(Data listing)

-.-.-

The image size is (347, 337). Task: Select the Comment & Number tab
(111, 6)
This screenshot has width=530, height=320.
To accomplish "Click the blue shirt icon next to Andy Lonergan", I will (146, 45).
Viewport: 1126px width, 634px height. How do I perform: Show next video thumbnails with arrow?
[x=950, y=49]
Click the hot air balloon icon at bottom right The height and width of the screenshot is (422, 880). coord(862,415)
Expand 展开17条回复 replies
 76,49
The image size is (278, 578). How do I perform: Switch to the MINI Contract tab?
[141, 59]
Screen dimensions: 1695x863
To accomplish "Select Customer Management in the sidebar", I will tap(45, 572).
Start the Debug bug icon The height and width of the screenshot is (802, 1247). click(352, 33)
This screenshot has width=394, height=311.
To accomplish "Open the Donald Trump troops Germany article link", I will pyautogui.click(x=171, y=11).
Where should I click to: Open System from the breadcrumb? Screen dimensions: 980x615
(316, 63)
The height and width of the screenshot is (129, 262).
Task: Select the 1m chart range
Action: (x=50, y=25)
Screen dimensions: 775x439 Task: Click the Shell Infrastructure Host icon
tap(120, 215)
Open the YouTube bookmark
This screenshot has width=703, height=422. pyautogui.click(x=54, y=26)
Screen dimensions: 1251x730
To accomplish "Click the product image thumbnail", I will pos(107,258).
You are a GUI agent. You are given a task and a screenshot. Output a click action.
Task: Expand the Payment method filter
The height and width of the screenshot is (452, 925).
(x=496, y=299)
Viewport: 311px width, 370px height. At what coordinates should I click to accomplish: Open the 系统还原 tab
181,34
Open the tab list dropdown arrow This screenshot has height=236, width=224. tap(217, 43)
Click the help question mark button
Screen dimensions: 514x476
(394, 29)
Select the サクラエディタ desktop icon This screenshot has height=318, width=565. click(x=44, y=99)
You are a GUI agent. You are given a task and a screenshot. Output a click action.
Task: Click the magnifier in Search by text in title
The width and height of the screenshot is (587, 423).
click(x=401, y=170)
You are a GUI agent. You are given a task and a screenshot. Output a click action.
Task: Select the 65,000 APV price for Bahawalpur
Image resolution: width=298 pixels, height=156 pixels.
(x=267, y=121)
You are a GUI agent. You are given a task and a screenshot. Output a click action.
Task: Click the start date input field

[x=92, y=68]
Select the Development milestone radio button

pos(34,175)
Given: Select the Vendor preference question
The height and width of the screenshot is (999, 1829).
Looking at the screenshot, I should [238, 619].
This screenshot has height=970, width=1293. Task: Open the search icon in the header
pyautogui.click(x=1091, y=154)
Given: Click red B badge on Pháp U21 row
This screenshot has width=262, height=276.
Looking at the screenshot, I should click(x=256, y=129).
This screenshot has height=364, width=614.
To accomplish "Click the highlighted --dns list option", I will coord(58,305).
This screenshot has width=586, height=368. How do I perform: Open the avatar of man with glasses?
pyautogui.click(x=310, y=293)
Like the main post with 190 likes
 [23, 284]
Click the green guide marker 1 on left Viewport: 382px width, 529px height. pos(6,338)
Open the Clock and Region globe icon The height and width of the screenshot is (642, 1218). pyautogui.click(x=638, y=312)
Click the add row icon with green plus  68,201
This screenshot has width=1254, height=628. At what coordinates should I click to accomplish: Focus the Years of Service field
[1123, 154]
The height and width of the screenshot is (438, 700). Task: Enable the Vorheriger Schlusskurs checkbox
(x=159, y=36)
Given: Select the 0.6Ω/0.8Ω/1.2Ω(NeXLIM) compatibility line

-.-.-

Challenge: Please write out the data listing above again, swapping "Viewport" for "Display" in every entry and leaving all other text unchanged.

Exercise output:
The image size is (347, 337). Task: Select the Comment & Number tab
(111, 6)
This screenshot has width=530, height=320.
To accomplish "Click the blue shirt icon next to Andy Lonergan", I will (146, 45).
Display: 1126px width, 634px height. How do I perform: Show next video thumbnails with arrow?
[x=950, y=49]
Click the hot air balloon icon at bottom right The height and width of the screenshot is (422, 880). coord(862,415)
Expand 展开17条回复 replies
 76,49
The image size is (278, 578). How do I perform: Switch to the MINI Contract tab?
[141, 59]
Screen dimensions: 1695x863
To accomplish "Select Customer Management in the sidebar", I will tap(45, 572).
Start the Debug bug icon The height and width of the screenshot is (802, 1247). click(352, 33)
This screenshot has width=394, height=311.
To accomplish "Open the Donald Trump troops Germany article link", I will pyautogui.click(x=171, y=11).
Where should I click to: Open System from the breadcrumb? Screen dimensions: 980x615
(316, 63)
The height and width of the screenshot is (129, 262).
Task: Select the 1m chart range
Action: (x=50, y=25)
Screen dimensions: 775x439 Task: Click the Shell Infrastructure Host icon
tap(120, 215)
Open the YouTube bookmark
This screenshot has width=703, height=422. pyautogui.click(x=54, y=26)
Screen dimensions: 1251x730
To accomplish "Click the product image thumbnail", I will pos(107,258).
You are a GUI agent. You are given a task and a screenshot. Output a click action.
Task: Expand the Payment method filter
The height and width of the screenshot is (452, 925).
(x=496, y=299)
Display: 311px width, 370px height. At what coordinates should I click to accomplish: Open the 系统还原 tab
181,34
Open the tab list dropdown arrow This screenshot has height=236, width=224. tap(217, 43)
Click the help question mark button
Screen dimensions: 514x476
(394, 29)
Select the サクラエディタ desktop icon This screenshot has height=318, width=565. click(x=44, y=99)
You are a GUI agent. You are given a task and a screenshot. Output a click action.
Task: Click the magnifier in Search by text in title
The width and height of the screenshot is (587, 423).
click(x=401, y=170)
You are a GUI agent. You are given a task and a screenshot. Output a click action.
Task: Select the 65,000 APV price for Bahawalpur
Image resolution: width=298 pixels, height=156 pixels.
(x=267, y=121)
You are a GUI agent. You are given a task and a screenshot. Output a click action.
Task: Click the start date input field

[x=92, y=68]
Select the Development milestone radio button

pos(34,175)
Given: Select the Vendor preference question
The height and width of the screenshot is (999, 1829).
Looking at the screenshot, I should [238, 619].
This screenshot has height=970, width=1293. Task: Open the search icon in the header
pyautogui.click(x=1091, y=154)
Given: Click red B badge on Pháp U21 row
This screenshot has width=262, height=276.
Looking at the screenshot, I should click(x=256, y=129).
This screenshot has height=364, width=614.
To accomplish "Click the highlighted --dns list option", I will coord(58,305).
This screenshot has width=586, height=368. How do I perform: Open the avatar of man with glasses?
pyautogui.click(x=310, y=293)
Like the main post with 190 likes
 [23, 284]
Click the green guide marker 1 on left Display: 382px width, 529px height. pos(6,338)
Open the Clock and Region globe icon The height and width of the screenshot is (642, 1218). pyautogui.click(x=638, y=312)
Click the add row icon with green plus  68,201
This screenshot has width=1254, height=628. At what coordinates should I click to accomplish: Focus the Years of Service field
[1123, 154]
The height and width of the screenshot is (438, 700). Task: Enable the Vorheriger Schlusskurs checkbox
(x=159, y=36)
Given: Select the 0.6Ω/0.8Ω/1.2Ω(NeXLIM) compatibility line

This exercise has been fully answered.